Perubahan suhu secara tiba-tiba akan menyebabkan kematian organisme akuatik (Moriber 1974). Effendi (2003) mengemukakan bahwa peningkatan suhu akan meningkatkan laju metabolisme, karena setiap kenaikan suhu sebesar 10°C akan menyebabkan kebutuhan oksigen biota laut naik hampir dua kali lipat. Setiap peningkatan konsumsi oksigen akan meningkatkan laju dekomposisi dan mempengaruhi proses regenerasi unsur hara. Suhu optimum bagi pertumbuhan fitoplankton terjadi antara selang 25-40°C (Reynols 1990). Faktor suhu merupakan salah satu variabel lingkungan yang secara tidak langsung mempengaruhi kandungan unsur hara di laut.

Suhu air sangat dipengaruhi oleh intensitas sinar matahari yang jatuh ke permukaan air, yang sebagian dipantulkan kembali ke atmosfir dan sebagian masuk ke perairan dan disimpan dalam bentuk energi (Welch 1952). Menurut Nontji (1987) suhu air di permukaan dipengaruhi oleh kondisi meteorologi antara lain curah hujan, penguapan, kelembaban udara, kecepatan angin, dan intensitas radiasi sinar

(31)

matahari. Menurut Effendi (2003), suhu air dipengaruhi oleh musim, posisi geografis (lintang atau latitude), ketinggian dari permukaan air laut (altitude), waktu dalam hari, sirkulasi udara, penutupan awan, dan aliran serta kedalaman badan air.

2.4.3. Kecerahan

Kecerahan merupakan parameter fisika yang menggambarkan ukuran transparansi dan sifat optik terhadap transmisi cahaya (Effendi 2003). Tingkat kecerahan perairan dapat diamati secara visual dengan bantuan alat Secchi disc (Basmi 1995). Keadaam cuaca, waktu pengukuran, kekeruhan, dan padatan tersuspensi merupakan faktor utama yang mempengaruhi nilai kecerahan. Semakin besar nilai kekeruhan dan padatan tersuspensi maka nilai kandungan unsur hara relatif akan meningkat (Effendi 2003).
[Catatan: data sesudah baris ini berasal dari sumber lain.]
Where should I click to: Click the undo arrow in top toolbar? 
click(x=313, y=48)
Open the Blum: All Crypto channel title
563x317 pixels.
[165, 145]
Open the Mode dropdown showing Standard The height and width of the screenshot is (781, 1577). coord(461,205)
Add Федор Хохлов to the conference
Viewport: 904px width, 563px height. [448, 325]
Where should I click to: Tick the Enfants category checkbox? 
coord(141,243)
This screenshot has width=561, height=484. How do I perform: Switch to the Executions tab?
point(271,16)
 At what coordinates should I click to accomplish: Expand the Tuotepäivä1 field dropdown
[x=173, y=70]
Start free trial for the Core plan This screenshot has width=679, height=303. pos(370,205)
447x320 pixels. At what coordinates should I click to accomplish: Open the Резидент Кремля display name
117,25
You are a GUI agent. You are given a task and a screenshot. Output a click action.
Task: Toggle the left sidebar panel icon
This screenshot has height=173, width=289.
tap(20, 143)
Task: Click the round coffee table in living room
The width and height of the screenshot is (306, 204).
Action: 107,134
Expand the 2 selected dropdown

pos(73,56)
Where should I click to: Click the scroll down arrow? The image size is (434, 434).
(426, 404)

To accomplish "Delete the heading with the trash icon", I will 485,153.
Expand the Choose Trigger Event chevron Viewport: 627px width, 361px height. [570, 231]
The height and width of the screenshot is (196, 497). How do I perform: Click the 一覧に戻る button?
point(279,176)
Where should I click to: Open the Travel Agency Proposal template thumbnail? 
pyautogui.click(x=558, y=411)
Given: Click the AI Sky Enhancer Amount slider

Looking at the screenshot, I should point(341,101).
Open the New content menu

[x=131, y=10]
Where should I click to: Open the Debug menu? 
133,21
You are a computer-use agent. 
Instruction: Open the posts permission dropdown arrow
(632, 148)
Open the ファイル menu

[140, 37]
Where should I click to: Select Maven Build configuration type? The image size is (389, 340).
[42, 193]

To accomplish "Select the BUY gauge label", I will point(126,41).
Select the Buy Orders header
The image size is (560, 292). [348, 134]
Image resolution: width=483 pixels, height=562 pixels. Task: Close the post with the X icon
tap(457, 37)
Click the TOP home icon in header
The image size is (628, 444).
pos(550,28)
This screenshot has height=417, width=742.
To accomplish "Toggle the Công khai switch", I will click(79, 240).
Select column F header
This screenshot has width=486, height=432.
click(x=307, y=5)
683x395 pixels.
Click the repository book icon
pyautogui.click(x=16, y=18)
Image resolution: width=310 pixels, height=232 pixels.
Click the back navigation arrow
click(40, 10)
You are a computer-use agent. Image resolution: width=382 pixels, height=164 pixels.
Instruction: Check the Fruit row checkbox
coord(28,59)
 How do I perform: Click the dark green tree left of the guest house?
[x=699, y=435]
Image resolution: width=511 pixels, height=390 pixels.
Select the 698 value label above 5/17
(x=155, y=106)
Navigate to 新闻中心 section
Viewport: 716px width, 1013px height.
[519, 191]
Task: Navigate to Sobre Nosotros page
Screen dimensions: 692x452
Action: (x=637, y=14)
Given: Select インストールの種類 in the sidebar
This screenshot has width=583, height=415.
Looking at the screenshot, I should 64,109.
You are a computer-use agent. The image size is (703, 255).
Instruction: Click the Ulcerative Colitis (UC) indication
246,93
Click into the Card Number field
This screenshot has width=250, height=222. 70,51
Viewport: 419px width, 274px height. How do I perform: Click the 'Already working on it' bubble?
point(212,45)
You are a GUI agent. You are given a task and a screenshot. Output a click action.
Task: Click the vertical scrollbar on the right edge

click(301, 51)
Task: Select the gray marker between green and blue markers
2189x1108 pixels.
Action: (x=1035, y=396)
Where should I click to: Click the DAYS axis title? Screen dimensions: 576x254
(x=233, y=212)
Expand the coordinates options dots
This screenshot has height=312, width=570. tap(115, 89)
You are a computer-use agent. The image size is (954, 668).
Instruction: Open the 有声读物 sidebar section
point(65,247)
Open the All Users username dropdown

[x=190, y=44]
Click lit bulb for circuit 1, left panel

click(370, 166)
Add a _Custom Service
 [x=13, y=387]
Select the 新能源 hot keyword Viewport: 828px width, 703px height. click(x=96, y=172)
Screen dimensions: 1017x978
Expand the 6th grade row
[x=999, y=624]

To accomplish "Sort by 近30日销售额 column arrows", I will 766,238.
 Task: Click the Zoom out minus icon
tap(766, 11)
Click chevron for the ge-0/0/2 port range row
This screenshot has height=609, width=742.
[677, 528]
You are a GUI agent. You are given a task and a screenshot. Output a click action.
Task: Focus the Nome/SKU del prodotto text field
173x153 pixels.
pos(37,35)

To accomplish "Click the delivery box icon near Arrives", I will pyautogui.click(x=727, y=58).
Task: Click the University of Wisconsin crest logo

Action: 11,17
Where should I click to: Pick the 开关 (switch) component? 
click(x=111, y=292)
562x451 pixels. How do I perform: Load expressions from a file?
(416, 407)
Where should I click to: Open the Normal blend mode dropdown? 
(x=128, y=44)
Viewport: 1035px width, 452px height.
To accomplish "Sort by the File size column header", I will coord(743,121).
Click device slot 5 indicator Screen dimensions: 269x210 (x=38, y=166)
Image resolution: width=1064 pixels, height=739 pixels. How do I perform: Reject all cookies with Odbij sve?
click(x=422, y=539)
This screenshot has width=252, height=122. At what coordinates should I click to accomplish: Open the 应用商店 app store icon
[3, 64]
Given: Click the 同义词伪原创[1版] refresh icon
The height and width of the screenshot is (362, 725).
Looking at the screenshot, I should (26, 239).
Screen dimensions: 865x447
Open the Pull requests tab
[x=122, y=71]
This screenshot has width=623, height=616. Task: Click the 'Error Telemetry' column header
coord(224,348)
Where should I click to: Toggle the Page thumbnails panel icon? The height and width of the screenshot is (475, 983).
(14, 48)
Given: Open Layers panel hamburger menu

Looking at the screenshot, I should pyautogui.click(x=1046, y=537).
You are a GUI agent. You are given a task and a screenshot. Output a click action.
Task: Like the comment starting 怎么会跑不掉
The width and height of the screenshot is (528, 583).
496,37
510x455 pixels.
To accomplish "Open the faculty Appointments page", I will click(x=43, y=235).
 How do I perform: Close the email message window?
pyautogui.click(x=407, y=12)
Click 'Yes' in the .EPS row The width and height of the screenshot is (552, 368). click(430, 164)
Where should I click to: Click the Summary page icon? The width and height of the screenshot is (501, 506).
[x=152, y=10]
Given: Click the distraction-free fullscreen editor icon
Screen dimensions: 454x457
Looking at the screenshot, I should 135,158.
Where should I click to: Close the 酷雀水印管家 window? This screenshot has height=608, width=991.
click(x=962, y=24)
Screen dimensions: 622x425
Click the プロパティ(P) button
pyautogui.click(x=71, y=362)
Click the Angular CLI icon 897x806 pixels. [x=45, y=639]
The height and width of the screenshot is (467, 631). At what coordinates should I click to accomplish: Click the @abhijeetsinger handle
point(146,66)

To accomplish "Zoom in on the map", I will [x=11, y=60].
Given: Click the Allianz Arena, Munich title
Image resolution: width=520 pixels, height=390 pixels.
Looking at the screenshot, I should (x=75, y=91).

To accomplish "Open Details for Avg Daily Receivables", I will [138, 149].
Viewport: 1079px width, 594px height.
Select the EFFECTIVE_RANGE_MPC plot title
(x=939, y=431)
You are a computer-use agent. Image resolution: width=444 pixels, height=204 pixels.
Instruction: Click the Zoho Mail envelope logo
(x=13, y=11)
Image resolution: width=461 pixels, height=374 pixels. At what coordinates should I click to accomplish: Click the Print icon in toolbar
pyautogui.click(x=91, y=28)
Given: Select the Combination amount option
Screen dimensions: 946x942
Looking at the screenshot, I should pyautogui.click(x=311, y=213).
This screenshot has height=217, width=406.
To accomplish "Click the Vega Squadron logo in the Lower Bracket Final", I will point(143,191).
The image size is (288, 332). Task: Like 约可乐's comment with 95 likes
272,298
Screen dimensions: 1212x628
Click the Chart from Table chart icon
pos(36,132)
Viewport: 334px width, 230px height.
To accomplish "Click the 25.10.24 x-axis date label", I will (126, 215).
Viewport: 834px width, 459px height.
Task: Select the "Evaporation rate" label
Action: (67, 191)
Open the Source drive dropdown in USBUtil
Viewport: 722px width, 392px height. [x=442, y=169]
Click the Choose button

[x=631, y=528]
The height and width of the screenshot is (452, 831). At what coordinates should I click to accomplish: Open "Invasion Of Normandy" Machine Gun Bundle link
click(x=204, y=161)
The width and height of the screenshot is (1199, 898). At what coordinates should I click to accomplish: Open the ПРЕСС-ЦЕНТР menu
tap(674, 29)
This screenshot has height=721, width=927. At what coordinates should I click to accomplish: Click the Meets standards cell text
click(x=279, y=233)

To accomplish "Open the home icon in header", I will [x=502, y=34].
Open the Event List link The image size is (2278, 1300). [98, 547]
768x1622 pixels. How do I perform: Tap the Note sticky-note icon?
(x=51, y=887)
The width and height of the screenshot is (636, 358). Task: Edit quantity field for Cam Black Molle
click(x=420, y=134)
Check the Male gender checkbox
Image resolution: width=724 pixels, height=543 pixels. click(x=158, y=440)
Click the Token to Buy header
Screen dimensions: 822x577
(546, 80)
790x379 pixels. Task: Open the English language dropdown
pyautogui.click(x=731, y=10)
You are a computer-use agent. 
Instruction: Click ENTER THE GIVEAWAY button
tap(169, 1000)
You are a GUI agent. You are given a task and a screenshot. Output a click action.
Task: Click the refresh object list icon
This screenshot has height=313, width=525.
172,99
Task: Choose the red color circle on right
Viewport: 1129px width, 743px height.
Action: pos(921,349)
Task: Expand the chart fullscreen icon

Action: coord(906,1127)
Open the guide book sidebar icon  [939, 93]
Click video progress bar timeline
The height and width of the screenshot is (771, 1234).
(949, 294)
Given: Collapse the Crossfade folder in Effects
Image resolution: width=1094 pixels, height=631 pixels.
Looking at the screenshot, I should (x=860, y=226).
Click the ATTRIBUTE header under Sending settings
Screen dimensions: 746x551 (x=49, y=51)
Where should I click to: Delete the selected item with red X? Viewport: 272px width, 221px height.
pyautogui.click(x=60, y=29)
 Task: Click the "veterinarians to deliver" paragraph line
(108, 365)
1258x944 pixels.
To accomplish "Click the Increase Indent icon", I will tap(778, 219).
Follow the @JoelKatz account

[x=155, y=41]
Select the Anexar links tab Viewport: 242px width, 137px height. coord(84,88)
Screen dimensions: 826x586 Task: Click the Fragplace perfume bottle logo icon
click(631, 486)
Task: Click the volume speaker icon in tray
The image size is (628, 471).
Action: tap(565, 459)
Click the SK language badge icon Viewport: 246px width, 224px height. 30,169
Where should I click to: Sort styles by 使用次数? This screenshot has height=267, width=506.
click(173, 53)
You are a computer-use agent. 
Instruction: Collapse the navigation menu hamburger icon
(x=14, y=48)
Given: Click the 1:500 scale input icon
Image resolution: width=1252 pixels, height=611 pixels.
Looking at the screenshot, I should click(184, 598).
Menurut Wardoyo (1981), kecerahan perairan berhubungan erat dengan jumlah intensitas sinar matahari yang masuk ke suatu perairan. Kemampuan daya tembus matahari ke perairan sangat ditentukan oleh warna perairan, kepadatan plankton, jasad renik, dan detritus. Pada ekosistem estuari yang menjadi penyebab utama kekeruhan adalah lumpur dan bahan organik, baik dari masukan sungai maupun dari dalam estuari.

2.4.4. pH

Derajat keasaman atau pH merupakan parameter penting dalam pemantauan kualitas perairan. pH merupakan gambaran jumlah atau aktifitas ion hidrogen dalam air. Secara umum, nilai pH menggambarkan seberapa asam atau basa suatau perairan. Nilai pH air sangat menentukan sifat dan laju reaksi biokimiawi dalam air (Widigdo 2001). pH juga memiliki kaitan erat dengan kadar karbondioksida selain dengan alkalinitas. Pada pH < 5, alkalinitas dan kadar karbondioksida bebas semakin rendah. Sebagian besar biota akuatik sensitif terhadap perubahan pH dan menyukai nilai pH sekitar 7,0-8,5 (Effendi 2003). Sedangkan menurut Odum (1971), pH perairan yang cocok untuk pertumbuhan organisme air berkisar antara 6-9.

Hal-hal yang dapat mempengaruhi pH dari suatu perairan antara lain buangan industri dan limbah rumah tangga (Boyd 1982). Nilai pH dapat pula dipengaruhi oleh beberapa faktor lainnya, antara lain oleh aktivitas biologis seperti fotosintesis, respirasi, suhu, dan keberadaan ion-ion dalam perairan (Pescod 1973).

(32)

Menurut Odum (1971), keberadaan unsur hara di laut dipengaruhi secara tak langsung oleh perubahan nilai pH. Tingkat salinitas mempengaruhi kegiatan mikroorganisme dalam proses dekomposisi bahan organik. Salah satunya adalah terjadinya proses denitrifikasi, yaitu proses mikrobiologi dimana ion nitrat dan nitrit diubah menjadi molekul nitrogen (N2) pada kondisi pH tinggi. Produksi akhir dari

proses tersebut akan menghasilkan gas inert yang tidak dapat dipakai secara langsung, akibatnya kandungan unsur hara yang dapat dimanfaatkan akan menurun.

(33)

3.1. Waktu dan Lokasi Penelitian

Pengambilan sampel untuk pengamatan nutrien anorganik terlarut dilakukan sebanyak tiga kali yaitu pada periode sampling sebagai berikut:

Periode Pertama : 31 Maret 2007 - 1 April 2007 (pengambilan contoh pertama), Periode Kedua : 28 - 29 Agustus 2007 (pengambilan contoh kedua), dan

Periode Ketiga : 7 - 8 Maret 2008 (pengambilan contoh ketiga atau contoh terakhir).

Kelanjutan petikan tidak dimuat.